Dicen que rezar es como hablar por teléfono. Uno levanta el auricular, marca el número y luego cuelga. El levantar y colgar es un ejercicio que se traduce en persignarse y repetir coordinadamente -En el nombre del Padre, del Hijo y del Espíritu Santo, Amén- A veces cuando uno habla por teléfono las líneas se cruzan y se termina escuchando a personas que no se conoce. Y en horarios de alto uso, sino es eso, cuando menos te dejan tomada la línea. Levantas el auricular y no se escucha el tono libre para marcar, sino silencio o más conversaciones de gente desconocida.
Si Aníbal sabía que la muerte llegaba cuando uno la llamaba, y él ya lo había hecho, y ese era el día en que debía suceder sin que él hiciera nada por ello, entonces debía continuar su día como cualquier otro. Así debía encontrarlo la muerte, haciendo su vida normal. La diferencia es que él ya la había llamado, ya había marcado; se había persignado y repetido con buen orden la oración de entrada, amén, y le habían dejado tomada la línea.
Tomada la línea Aníbal no tenía el control para colgarla, su llamada dependía de un auricular que no era el suyo. La muerte se transformó en un plazo fatal, no solo fatal de muerte, sino fatal de hecho futuro y cierto, ineludible y muy corto.
En esas circunstancias lo único que le quedaba era esperar en la normalidad, cumpliendo con su rutina. Pero estaba tranquilo, cumplido el plazo no había problema en partir, había cumplido con todas sus obligaciones, y es que Aníbal era una hombre realmente responsable. No soportaría el no estar en condiciones de cumplir, y lo peor que le podría pasar sería el asumir una tarea que no estuviera resuelta antes del plazo.
En todo eso iba pensando cuando caminaba a tomar el metro. Sonreía con convicción de que ese era el día y ya no había nada que pudiera cambiarlo. Nunca pensó que fuera tan cómoda la espera. Sus pasos hacia el acceso al andén eran rápidos como todos los días, no podía llegar tarde a su último día. Ya en el carro ni la masa de gente que lo subió y luego lo bajó lo descomponía. Pero fue con sonrisa y todo que una niña de uniforme le dió vuelta su leche encima. Se había puesto lindos calzoncillos para la mujer que lo vistiera antes del velorio, y ahora de la cintura abajo estilaba en leche con chocolate Soprole. Fea imagen. Aunque la niña se deshacía en disculpas no podía imaginar el desconcierto que producía en Aníbal. Ahora tendrían que encontrarlo a lo gringo. Quien lo desvistiera se encontraría con la sorpresa de que el difunto carecería de ropa interior. No era chistoso.

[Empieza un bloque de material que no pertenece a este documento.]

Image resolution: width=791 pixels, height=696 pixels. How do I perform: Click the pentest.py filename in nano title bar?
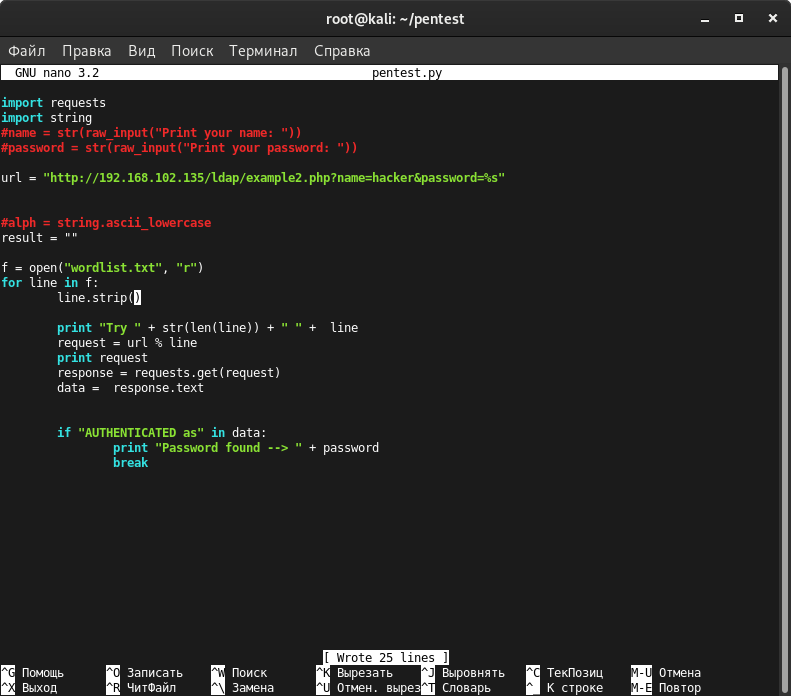pyautogui.click(x=407, y=73)
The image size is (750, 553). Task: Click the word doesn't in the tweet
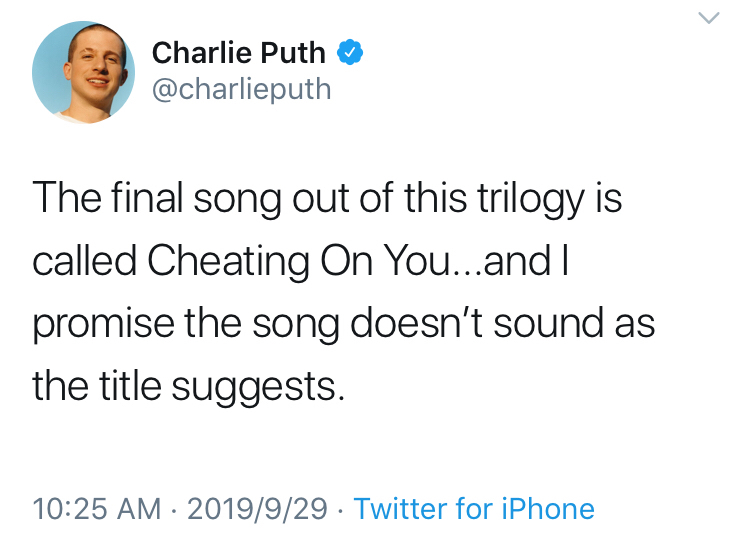416,323
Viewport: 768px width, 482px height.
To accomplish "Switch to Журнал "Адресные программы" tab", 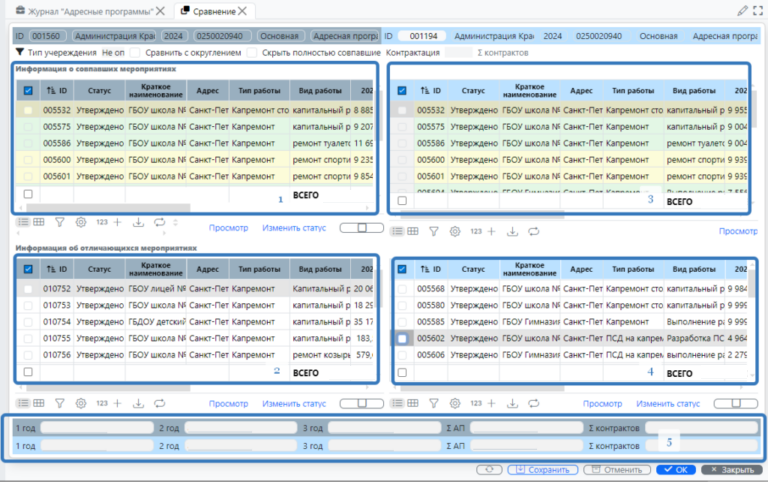I will [x=84, y=11].
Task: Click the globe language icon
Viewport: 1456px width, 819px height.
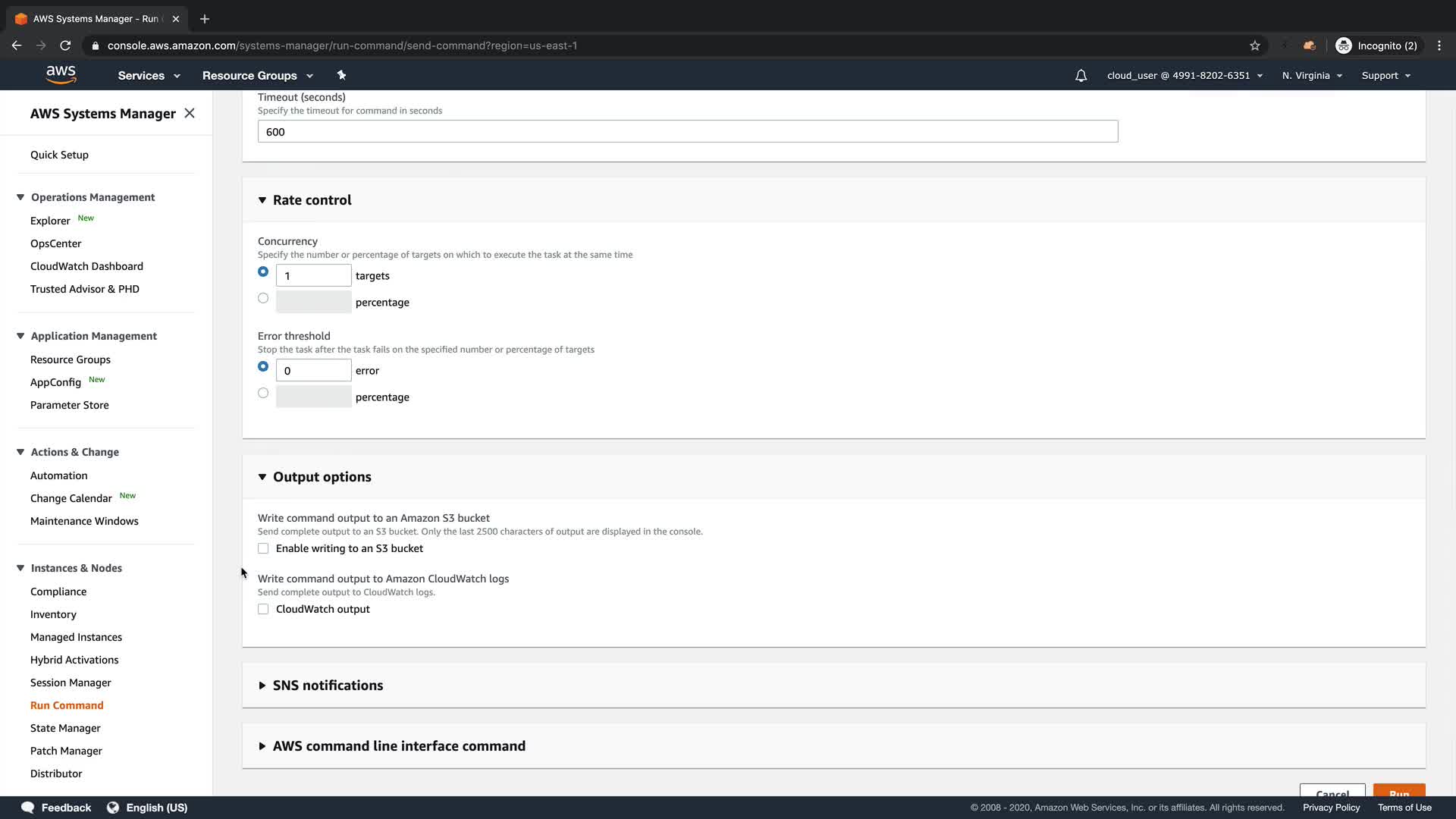Action: point(113,808)
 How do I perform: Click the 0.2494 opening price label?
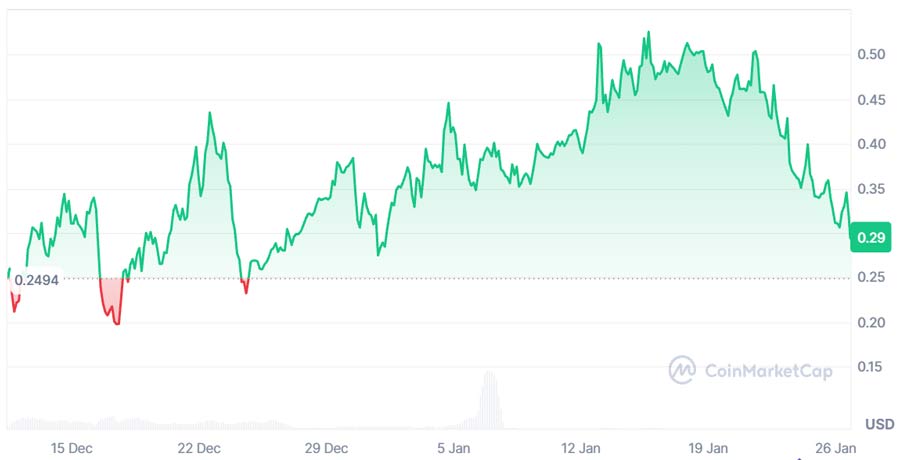pyautogui.click(x=37, y=280)
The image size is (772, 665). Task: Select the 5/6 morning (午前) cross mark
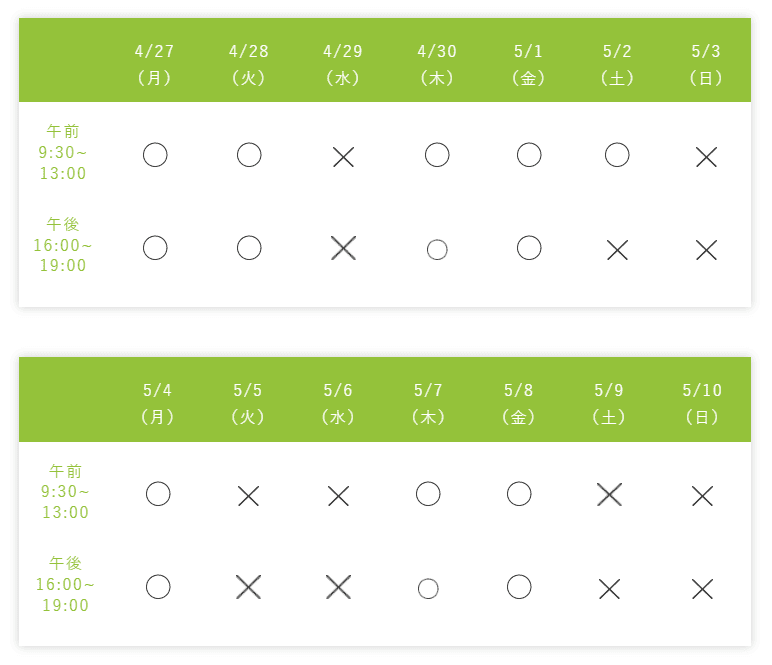tap(338, 495)
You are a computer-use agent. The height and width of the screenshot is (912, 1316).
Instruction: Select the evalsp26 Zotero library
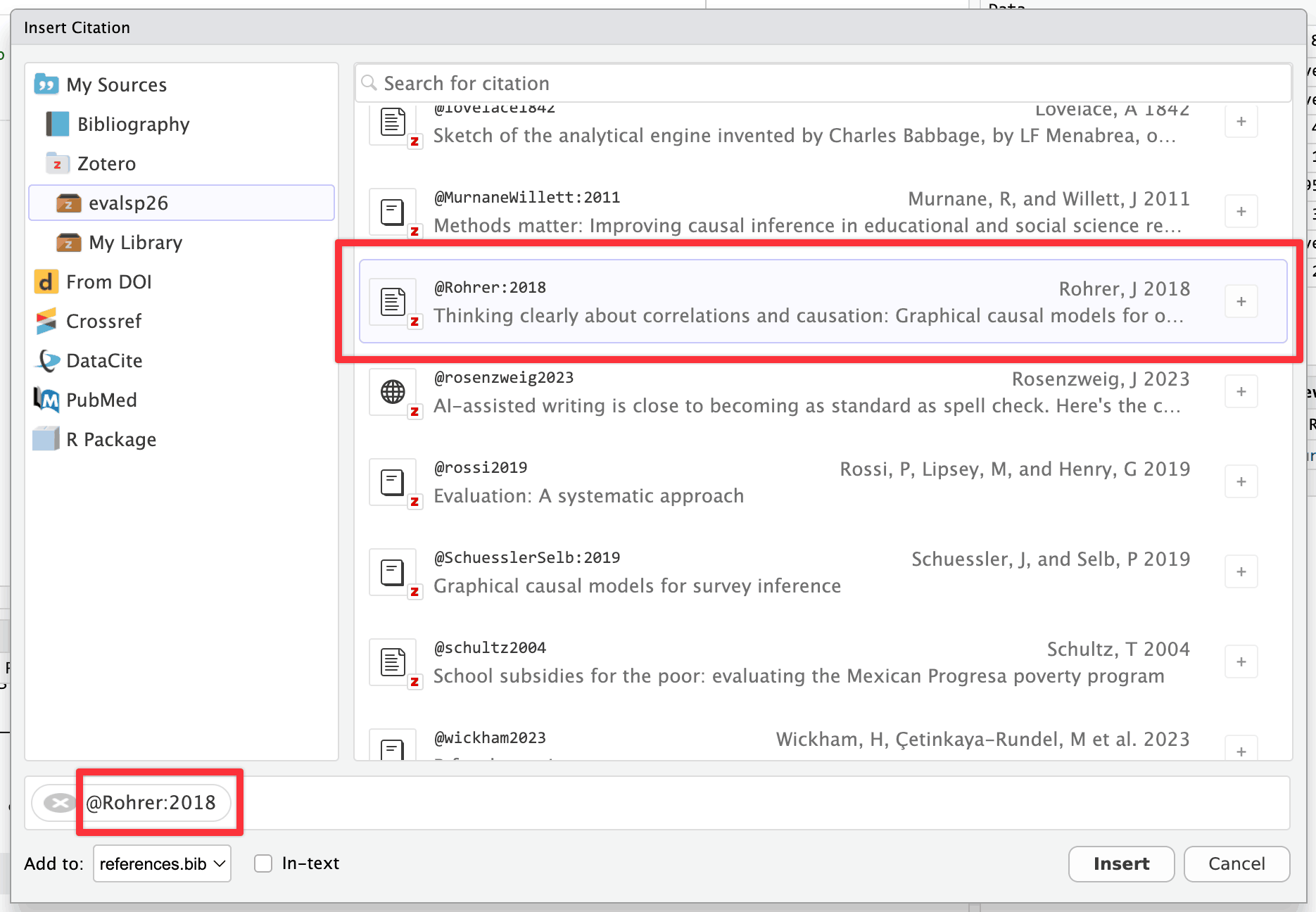coord(128,203)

Así miro el reloj y calculó –cuarenta y cinco minutos para la reunión de programación, por lo menos treinta a la casa, más treinta de vuelta a la oficina, no llego- Igual partió apurado. Tenía otros calzoncillos rojos que una tía atrevida le había regalado para su anterior cumpleaños. Quizás con esos, quien lo vistiera se entusiasmaría.
Corrió, pagó un taxi que dobló el precio del taxímetro, y aún cuando calculaba los cortos quince minutos de retraso, la idea de no cumplir ya lo atormentaba. Si no le permitían presentar su exposición se la postergarían para el día siguiente y eso, eh, no funcionaría.
Y no llegó, y le postergaron la exposición, y la programación no pudo hacerse, y los calzoncillos le quedaban grandes porque en la lavandería los habían remojado durante muchos días; ¿qué iba a pensar esa eventual mujer?, que le faltaba cuerpo para llenar sus propios calzoncillos, o que compraba ropa interior de talla más grande para aparentar, o sea que era un farsante.
El plazo fatal, la llamada contestada y la línea tomada; porque seguía tomada: hacían que el día no diera para más, no, no, no, tenía que dar para más y ese era su problema, la línea seguía tomada.